In 1997 Gray founded (and subsequently served as president and board member of) the Tuskegee History Center. This nonprofit corporation operates a museum and offers educational resources concerning the Tuskegee Syphilis Study, as well as contributions made by various ethnic groups in the fields of human and civil rights.[10]

Judicial nomination

On January 10, 1980, President Carter nominated Gray to be a judge on the United States District Court for the Middle District of Alabama, to fill a vacancy created by Judge Frank Minis Johnson‘s elevation to what then was the United States Court of Appeals for the Fifth Circuit.[11] Gray later asked his nomination be withdrawn, as happened on September 17, 1980; President Carter instead nominated Myron Herbert Thompson to that seat.[12]

Personal life

Gray married the former Bernice Hill, his secretary, in 1955, and they had four children.[2] He published his autobiography in 1995, Bus Ride to Justice: The Life and Works of Fred Gray.[citation needed] He is also a member of Omega Psi Phi[13] and Sigma Pi Phi.[14]

Awards

In 1980, the Southern Christian Leadership Conference awarded Gray its Drum Major Award. In 1996, the American Bar Association awarded Gray its Spirit of Excellence Award (having awarded him its Equal Justice Award in 1977). The National Bar Association awarded him its C. Frances Stradford Award. In 2002, Gray became the first African-American president of the Alabama Bar Association. In 2006, the NAACP recognized Gray’s accomplishments with the William Robert Ming Advocacy Award, citing the spirit of financial and personal sacrifice displayed in his legal work.[15] In 1980 Fred Gray received the Drum Major Award of the Southern Christian Leadership Conference. He also won the Spirit of Excellence Award from the American Bar Association (1996).

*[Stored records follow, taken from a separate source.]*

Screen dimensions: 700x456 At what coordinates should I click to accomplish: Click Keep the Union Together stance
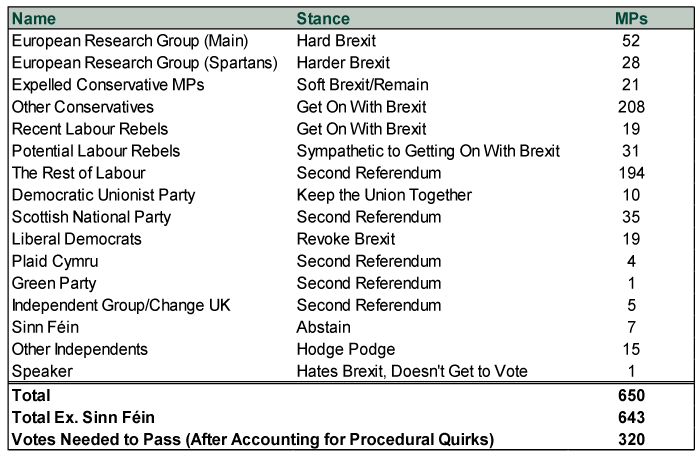(x=384, y=195)
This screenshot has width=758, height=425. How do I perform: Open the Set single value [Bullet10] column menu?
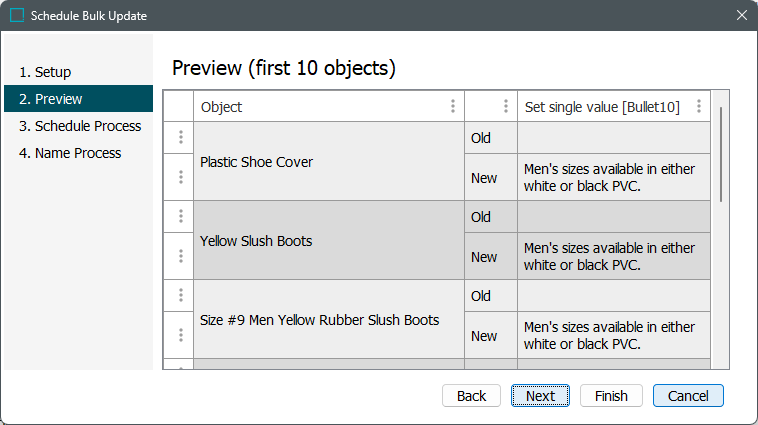tap(698, 107)
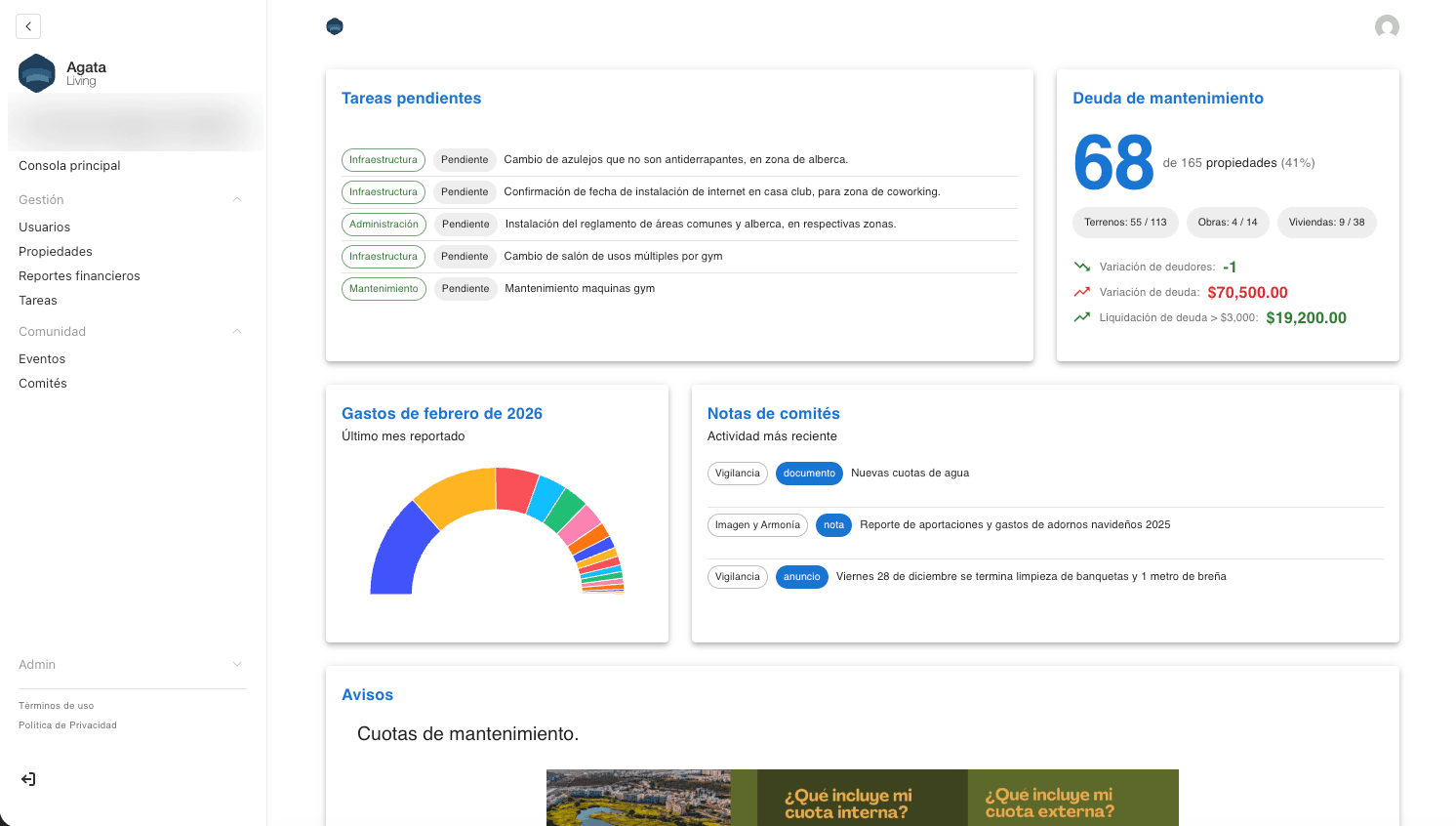Click the Variación de deudores trend icon

[1081, 267]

Gray’s hometown of Montgomery renamed the street he grew up on after him in 2021. The street was previously named Jefferson Davis Avenue, so the change is a potential violation of the Alabama Memorial Preservation Act.[16]

In 2022, the University of Alabama School of Law and Princeton University awarded Gray honorary doctorates.[17][18] President Joe Biden presented Gray with the Presidential Medal of Freedom on July 7, 2022.[19]

In popular culture

Gray is portrayed by Cuba Gooding, Jr. in the 2014 film Selma, which dramatizes the Selma to Montgomery marches and Gray’s argument before Judge Frank Johnson that the march should be allowed to go forward.

Shawn Michael Howard portrays Gray in the 2001 film Boycott, in which Gray, himself, plays a cameo role as a supporter of Martin Luther King Jr.

Gray was depicted in the 2016 stage play The Integration of Tuskegee High School. The production premiered at Auburn University, was written and directed by Tessa Carr, and dramatizes Gray’s involvement in the case of Lee v. Macon County Board of Education.[20]

Gray is portrayed by Aki Omoshaybi in a 2018 episode of Doctor Who, “Rosa“.